Godard, Golestan : au-delà du langage

Dans À vendredi, Robinson, Mitra Farahani a filmé la correspondance par mail que le cinéaste suisse et son confrère iranien ont échangée au tournant des années 2014 et 2015.

Christophe Kantcheff  • 28 septembre 2022 abonnés
Godard, Golestan : au-delà du langage
© Photo : ÉCRAN NOIR PRODUCTIONS.

Présenté au Festival international de cinéma de Marseille en juillet, sorti en salle, dans une configuration restreinte, le 14 septembre, c’est-à-dire le lendemain de la mort de Jean-Luc Godard, À vendredi, Robinson sera bientôt visible sur Arte, diffusion prévue de longue date.

À vendredi, Robinson, Mitra Farahani, Arte, lundi 10 octobre, 0 h 50 (97 min). Sur arte.tv à partir du 3 octobre.

Or Godard est non seulement un des deux protagonistes du film de Mitra Farahani, mais il en a inspiré l’esprit et la forme.

La réalisatrice avait pour idée d’organiser la rencontre entre deux cinéastes de grand âge, incarnant chacun une part du cinéma et qui ne se connaissaient pas. Il y avait d’un côté le réalisateur d’À bout de souffle et de l’autre Ebrahim Golestan, patriarche du cinéma iranien, qui a ouvert la voie au renouvellement retentissant que le septième art a connu dans ce pays.

Commençons par une correspondance. Peut-être que cela ne correspondra pas.
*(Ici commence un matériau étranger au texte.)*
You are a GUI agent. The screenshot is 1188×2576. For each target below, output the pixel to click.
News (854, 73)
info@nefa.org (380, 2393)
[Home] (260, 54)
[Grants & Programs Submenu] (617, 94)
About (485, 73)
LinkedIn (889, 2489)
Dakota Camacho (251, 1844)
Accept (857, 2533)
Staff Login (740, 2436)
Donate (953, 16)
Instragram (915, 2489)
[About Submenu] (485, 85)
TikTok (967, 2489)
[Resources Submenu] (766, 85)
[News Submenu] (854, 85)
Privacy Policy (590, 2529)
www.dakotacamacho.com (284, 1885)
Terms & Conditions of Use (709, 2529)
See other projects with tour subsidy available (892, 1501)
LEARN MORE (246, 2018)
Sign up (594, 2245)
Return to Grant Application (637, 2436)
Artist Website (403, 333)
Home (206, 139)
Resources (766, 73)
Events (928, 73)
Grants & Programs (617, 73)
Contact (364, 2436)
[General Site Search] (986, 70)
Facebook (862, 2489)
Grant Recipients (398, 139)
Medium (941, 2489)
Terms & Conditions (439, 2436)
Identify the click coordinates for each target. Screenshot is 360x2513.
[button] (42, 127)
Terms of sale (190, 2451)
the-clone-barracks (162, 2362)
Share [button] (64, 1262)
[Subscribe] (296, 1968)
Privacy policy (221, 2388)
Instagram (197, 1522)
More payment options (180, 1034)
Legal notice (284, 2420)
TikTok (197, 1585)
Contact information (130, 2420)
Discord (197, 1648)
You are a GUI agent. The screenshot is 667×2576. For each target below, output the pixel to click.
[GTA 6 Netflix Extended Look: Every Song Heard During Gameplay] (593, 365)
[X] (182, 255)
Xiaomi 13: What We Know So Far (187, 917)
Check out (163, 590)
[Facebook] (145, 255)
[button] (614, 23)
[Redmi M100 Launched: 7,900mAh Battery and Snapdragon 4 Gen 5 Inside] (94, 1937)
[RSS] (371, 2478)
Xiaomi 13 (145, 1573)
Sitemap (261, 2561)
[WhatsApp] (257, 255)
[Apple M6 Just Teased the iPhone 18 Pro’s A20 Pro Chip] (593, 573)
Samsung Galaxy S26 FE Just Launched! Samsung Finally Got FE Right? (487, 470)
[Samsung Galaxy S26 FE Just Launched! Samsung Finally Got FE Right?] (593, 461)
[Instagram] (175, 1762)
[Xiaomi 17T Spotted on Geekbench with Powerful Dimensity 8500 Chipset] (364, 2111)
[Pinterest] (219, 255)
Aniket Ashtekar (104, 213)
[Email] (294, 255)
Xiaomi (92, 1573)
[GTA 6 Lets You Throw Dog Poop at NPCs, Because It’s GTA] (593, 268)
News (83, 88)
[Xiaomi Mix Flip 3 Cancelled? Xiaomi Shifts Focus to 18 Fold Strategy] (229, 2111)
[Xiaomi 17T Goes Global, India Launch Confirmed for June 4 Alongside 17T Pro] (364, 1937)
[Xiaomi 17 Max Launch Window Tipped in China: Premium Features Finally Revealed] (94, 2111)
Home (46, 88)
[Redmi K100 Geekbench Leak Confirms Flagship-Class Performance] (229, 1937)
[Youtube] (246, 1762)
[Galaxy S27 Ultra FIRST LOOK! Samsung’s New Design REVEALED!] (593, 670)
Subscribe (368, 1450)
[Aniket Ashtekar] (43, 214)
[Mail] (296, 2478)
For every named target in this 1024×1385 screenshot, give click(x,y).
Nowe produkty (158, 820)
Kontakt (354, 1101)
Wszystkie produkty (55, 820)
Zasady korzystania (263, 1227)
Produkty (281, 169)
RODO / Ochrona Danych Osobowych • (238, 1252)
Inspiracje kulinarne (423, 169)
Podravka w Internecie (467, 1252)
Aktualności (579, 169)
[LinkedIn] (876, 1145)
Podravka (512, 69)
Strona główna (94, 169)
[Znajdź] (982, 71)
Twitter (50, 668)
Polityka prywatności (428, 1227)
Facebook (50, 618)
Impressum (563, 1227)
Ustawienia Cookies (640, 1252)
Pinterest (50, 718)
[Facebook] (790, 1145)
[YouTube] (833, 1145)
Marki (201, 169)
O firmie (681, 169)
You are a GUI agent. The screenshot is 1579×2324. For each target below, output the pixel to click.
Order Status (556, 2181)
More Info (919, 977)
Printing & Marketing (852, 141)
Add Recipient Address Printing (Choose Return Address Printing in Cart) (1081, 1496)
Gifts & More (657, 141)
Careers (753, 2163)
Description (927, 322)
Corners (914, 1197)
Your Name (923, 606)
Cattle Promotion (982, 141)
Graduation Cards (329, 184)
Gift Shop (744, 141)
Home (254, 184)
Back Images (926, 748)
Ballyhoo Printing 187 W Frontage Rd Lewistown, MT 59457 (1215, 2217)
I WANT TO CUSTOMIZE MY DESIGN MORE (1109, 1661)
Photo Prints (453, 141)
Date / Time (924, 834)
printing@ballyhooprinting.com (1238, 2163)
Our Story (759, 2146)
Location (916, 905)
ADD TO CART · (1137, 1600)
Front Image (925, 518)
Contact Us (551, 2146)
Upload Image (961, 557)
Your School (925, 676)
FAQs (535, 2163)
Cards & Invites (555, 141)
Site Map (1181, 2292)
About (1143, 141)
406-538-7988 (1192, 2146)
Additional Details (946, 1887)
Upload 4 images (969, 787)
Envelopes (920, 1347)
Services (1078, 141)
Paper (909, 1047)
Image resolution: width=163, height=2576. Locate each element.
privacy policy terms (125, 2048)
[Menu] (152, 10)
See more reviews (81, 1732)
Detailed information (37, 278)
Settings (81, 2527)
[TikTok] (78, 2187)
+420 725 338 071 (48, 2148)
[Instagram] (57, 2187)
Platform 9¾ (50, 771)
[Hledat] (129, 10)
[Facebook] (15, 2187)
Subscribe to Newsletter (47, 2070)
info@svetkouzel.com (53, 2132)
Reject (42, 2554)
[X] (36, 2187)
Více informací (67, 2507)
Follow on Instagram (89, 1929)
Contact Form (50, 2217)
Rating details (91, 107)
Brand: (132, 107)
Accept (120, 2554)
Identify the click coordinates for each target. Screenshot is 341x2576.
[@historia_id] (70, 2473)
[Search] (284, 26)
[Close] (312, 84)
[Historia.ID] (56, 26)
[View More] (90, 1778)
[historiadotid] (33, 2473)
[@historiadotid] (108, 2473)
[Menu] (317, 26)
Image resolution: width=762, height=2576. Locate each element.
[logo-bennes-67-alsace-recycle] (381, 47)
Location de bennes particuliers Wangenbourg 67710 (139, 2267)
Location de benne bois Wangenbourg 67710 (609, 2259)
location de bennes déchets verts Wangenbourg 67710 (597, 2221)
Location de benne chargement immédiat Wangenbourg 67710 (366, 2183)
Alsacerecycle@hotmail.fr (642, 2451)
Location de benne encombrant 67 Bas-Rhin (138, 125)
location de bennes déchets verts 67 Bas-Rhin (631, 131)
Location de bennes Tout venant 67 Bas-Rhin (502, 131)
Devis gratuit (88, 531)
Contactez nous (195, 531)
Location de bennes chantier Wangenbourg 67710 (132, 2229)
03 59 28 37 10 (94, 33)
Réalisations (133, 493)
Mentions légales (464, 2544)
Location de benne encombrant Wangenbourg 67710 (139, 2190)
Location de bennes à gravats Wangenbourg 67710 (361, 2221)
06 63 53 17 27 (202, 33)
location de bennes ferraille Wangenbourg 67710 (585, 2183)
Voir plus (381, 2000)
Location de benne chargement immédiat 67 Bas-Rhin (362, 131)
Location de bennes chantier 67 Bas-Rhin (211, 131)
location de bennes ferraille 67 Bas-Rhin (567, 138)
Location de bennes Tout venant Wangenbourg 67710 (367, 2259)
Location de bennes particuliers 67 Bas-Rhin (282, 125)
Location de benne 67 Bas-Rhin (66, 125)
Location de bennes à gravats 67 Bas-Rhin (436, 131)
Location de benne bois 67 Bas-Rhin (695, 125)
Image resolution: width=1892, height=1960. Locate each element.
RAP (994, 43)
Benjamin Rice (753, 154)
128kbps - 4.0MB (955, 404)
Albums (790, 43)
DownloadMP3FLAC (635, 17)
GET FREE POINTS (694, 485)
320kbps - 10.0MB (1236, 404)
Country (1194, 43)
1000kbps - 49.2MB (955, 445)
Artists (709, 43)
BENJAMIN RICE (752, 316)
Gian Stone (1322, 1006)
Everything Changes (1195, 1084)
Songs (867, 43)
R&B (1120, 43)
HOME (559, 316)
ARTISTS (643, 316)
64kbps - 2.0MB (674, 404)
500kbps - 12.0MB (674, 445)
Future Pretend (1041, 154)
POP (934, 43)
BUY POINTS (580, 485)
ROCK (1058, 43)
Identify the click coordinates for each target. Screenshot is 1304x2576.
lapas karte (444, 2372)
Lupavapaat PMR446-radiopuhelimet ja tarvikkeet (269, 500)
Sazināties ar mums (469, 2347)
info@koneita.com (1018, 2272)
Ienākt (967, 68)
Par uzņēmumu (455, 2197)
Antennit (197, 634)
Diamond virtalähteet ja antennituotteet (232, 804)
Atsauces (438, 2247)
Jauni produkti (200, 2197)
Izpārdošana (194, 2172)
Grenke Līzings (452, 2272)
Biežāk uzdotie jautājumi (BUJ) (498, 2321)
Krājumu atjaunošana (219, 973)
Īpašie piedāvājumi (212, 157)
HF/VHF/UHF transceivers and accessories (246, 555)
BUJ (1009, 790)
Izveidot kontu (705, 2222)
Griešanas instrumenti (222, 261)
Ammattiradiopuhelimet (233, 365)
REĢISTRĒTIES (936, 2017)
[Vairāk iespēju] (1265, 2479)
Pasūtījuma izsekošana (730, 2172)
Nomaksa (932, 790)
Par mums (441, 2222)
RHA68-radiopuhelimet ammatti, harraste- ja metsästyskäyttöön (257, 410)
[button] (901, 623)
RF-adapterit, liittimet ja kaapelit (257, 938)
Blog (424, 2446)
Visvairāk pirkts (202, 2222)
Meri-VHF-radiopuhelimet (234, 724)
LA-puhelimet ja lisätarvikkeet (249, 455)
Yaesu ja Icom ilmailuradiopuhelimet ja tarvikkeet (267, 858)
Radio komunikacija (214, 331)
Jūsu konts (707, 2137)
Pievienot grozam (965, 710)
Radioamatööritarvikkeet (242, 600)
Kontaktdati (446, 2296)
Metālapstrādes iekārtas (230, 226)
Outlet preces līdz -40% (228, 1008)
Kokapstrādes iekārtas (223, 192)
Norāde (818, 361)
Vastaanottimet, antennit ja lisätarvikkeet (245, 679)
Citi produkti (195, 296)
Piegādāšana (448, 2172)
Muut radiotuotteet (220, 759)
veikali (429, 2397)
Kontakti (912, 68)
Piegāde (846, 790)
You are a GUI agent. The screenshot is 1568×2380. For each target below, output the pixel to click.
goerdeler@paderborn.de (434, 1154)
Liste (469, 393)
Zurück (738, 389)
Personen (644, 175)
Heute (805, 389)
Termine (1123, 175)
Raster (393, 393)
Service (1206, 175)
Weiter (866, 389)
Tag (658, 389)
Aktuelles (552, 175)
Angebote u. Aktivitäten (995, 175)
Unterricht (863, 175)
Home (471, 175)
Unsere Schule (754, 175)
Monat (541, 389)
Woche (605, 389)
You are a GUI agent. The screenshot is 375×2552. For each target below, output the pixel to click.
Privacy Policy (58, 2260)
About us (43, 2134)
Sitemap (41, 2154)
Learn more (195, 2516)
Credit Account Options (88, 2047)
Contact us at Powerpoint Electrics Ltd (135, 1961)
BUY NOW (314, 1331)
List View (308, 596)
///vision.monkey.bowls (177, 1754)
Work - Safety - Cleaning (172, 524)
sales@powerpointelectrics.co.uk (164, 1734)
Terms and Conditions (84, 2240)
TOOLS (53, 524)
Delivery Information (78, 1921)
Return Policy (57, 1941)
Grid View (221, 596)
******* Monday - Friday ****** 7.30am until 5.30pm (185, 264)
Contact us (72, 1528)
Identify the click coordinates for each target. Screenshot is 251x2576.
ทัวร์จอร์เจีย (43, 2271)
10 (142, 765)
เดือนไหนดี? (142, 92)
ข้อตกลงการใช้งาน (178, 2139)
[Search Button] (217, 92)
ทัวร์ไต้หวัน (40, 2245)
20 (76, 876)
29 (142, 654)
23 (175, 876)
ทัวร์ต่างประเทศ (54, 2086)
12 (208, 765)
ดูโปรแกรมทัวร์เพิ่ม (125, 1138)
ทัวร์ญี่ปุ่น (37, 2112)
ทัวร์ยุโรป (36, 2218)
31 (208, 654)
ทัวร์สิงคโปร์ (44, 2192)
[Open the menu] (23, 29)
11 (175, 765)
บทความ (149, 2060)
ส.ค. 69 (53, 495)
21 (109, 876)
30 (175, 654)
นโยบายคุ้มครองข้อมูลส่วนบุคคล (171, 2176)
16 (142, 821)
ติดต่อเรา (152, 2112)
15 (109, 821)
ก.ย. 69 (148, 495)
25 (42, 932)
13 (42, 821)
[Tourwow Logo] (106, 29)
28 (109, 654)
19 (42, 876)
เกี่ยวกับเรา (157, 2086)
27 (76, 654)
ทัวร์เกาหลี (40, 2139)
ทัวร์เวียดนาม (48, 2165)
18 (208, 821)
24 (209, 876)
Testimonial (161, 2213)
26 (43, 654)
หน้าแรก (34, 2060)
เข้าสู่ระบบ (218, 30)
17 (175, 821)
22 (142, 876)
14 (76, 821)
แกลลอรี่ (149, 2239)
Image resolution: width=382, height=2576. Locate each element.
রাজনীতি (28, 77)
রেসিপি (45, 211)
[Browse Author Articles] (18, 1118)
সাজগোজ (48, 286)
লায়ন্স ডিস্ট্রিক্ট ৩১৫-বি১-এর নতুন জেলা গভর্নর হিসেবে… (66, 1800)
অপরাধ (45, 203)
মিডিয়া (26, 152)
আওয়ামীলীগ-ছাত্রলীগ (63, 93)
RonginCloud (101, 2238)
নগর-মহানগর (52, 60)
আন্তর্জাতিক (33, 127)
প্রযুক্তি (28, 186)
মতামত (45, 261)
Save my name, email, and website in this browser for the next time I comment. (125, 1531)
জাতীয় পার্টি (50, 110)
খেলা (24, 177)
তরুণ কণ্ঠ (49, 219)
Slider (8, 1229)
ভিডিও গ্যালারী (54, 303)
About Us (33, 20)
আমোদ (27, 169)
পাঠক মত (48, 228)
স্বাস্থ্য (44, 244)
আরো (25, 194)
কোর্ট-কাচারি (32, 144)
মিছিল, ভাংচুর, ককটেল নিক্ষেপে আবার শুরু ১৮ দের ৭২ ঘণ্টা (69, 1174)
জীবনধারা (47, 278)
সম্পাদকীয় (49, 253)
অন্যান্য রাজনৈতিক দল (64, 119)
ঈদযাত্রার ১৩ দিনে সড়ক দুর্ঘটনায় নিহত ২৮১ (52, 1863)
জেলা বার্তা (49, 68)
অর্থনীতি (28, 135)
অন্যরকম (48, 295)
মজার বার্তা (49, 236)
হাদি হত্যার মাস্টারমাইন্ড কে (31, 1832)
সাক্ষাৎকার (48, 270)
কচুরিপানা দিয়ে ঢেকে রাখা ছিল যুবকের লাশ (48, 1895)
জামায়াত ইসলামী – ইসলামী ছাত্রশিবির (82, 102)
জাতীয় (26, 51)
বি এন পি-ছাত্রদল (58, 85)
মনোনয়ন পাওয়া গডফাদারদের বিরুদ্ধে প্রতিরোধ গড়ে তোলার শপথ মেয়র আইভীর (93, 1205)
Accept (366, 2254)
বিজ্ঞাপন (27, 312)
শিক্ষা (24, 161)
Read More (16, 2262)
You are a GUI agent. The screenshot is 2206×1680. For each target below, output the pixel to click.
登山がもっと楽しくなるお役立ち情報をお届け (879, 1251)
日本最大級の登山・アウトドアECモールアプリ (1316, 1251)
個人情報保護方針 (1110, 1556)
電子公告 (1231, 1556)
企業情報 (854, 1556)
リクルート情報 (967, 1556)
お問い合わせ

À une rencontre physique, l’« ermite de Rolle » a préféré l’instauration d’une relation épistolaire. « Commençons par une correspondance, répond-il à la réalisatrice. Peut-être que cela ne correspondra pas. Ebrahim peut m’envoyer une lettre par e-mail ce vendredi, je lui répondrai vendredi prochain, et ainsi de suite. Je vous dis donc à vendredi, Robinson ». Le titre du film était tout trouvé.

© Politis
(Photo : Écran Noir Productions.)

Dès le premier échange, Ebrahim Golestan se trouve devant une énigme à déchiffrer. Et ce sera ainsi pour tous les envois de Jean-Luc Godard – qui dès lors deviennent les pièces motrices du dialogue, ou plus exactement du vrai-faux dialogue qui s’annonce. Le cinéaste iranien, également écrivain et fin lettré, dont les messages sont des lettres circonstanciées, se sent d’abord démuni face à ceux de son interlocuteur, qui couple images et citations lapidaires.

« Je vois ce qu’il veut dire, mais je n’y comprends rien ! » lance-t-il devant son écran d’ordinateur (faisant ainsi écho à une réplique fameuse de Pierre Bourdieu dans la même situation). Puis il affine son propos : « [Godard] relie des éléments, il ne les tisse pas. […] Comme dans une conversation à bâtons rompus, des bribes s’enchaînent dans un cadre de pensée. C’est grâce à ce cadre qu’une cohérence se crée. Tout émane d’un même homme et témoigne de son tempérament. » Il ajoute plus tard : « Il est joueur de manière avisée. »

La vieillesse pèse et la mort rôde

D’emblée, Jean-Luc Godard avait annoncé la couleur en citant Fritz Mauthner, philosophe du langage, représentant d’un -courant sceptique, qui a beaucoup inspiré Wittgenstein. Tout ce que le cinéaste exprime dans son dialogue avec Ebrahim Golestan tourne autour de ce scepticisme (faut-il rappeler le titre du film qu’il venait de réaliser au moment de ces échanges, Adieu au langage ?)

« L’acte rédempteur serait accompli si l’on pouvait conduire la critique jusqu’à la mort volontaire, sagement désespérée, de notre penser/parler. » Tel est son premier message. Impossible de ne pas relever le terme de « mort volontaire », maintenant que nous savons la manière dont Godard s’est éteint.

Le tournage d’À vendredi, Robinson s’est déroulé au tournant des années 2014 et 2015. Godard avait 84 ans, Golestan 94. L’un est dans sa petite maison de Rolle aux volets fermés, l’autre habite un manoir en Angleterre. Le contraste à l’image est saisissant. Ça ne correspond décidément pas. En même temps, les deux hommes font un séjour à l’hôpital. La vieillesse pèse et la mort rôde – mais, au moment où nous écrivons, Ebrahim Golestan est heureusement bien en vie. « Ma solitude reconnaît la vôtre », lui souffle Godard. L’émotion est passée.